The sixteen guidelines in the Rapporteur’s final report place a strong emphasis on the rights-based approach to housing, which is clear already from Guideline No. 1: Guarantee the right to housing as a fundamental human right linked to dignity and the right to life.
Other guidelines particularly welcomed by Housing Rights Watch are the following:
- Guideline No. 2. Take immediate steps to ensure the progressive realization of the right to adequate housing in compliance with the standard of reasonableness.

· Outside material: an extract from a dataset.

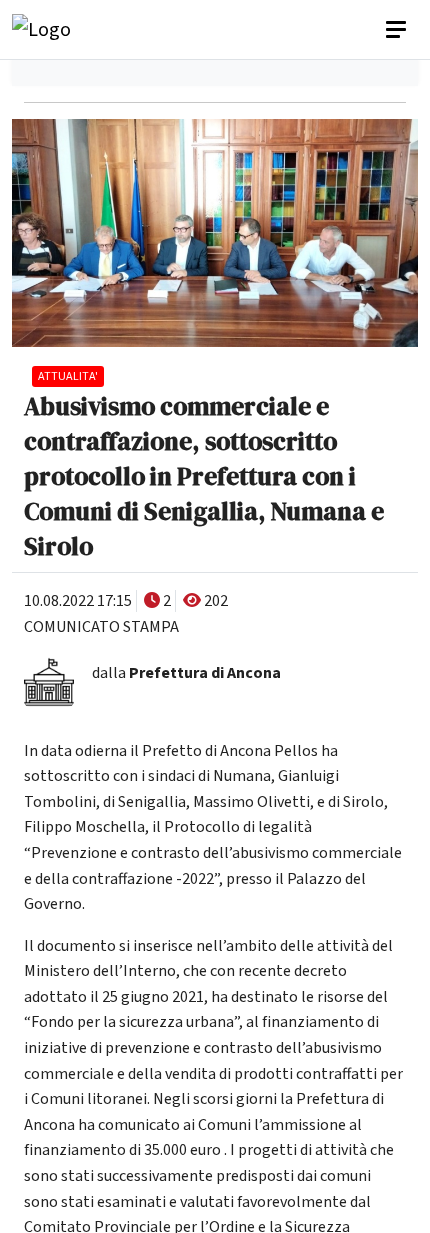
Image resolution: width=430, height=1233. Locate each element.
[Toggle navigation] (398, 30)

- Guideline No. 5. Eliminate homelessness in the shortest possible time and stop the criminalization of persons living in homelessness
- Guideline No. 6. Prohibit forced evictions and prevent evictions whenever possible
On the topic of criminalization, which has been a topic of particular interest to Housing Rights Watch, the Rapporteur insisted that “States should provide, within their justice system, alternative procedures for dealing with minor offences of homeless people to help them break the cycle of criminalization, incarceration and homelessness and secure the right to housing. Police should be trained to interact with homeless persons in a manner that respects and promotes their dignity and rights.”
You can read the full report here.
At Housing Rights Watch, we applaud the hard work of Ms. Farha and hope that her successor will be able to pick up where she left off. Her fight for the right to housing has been turned into a documentary called PUSH, directed by Fredrik Gertten. To mark the end of her mandate, Housing Rights Watch will organise a screening of the film in Brussels on February 19 together with UN-RIC, Housing Europe and RBDH. More details will follow.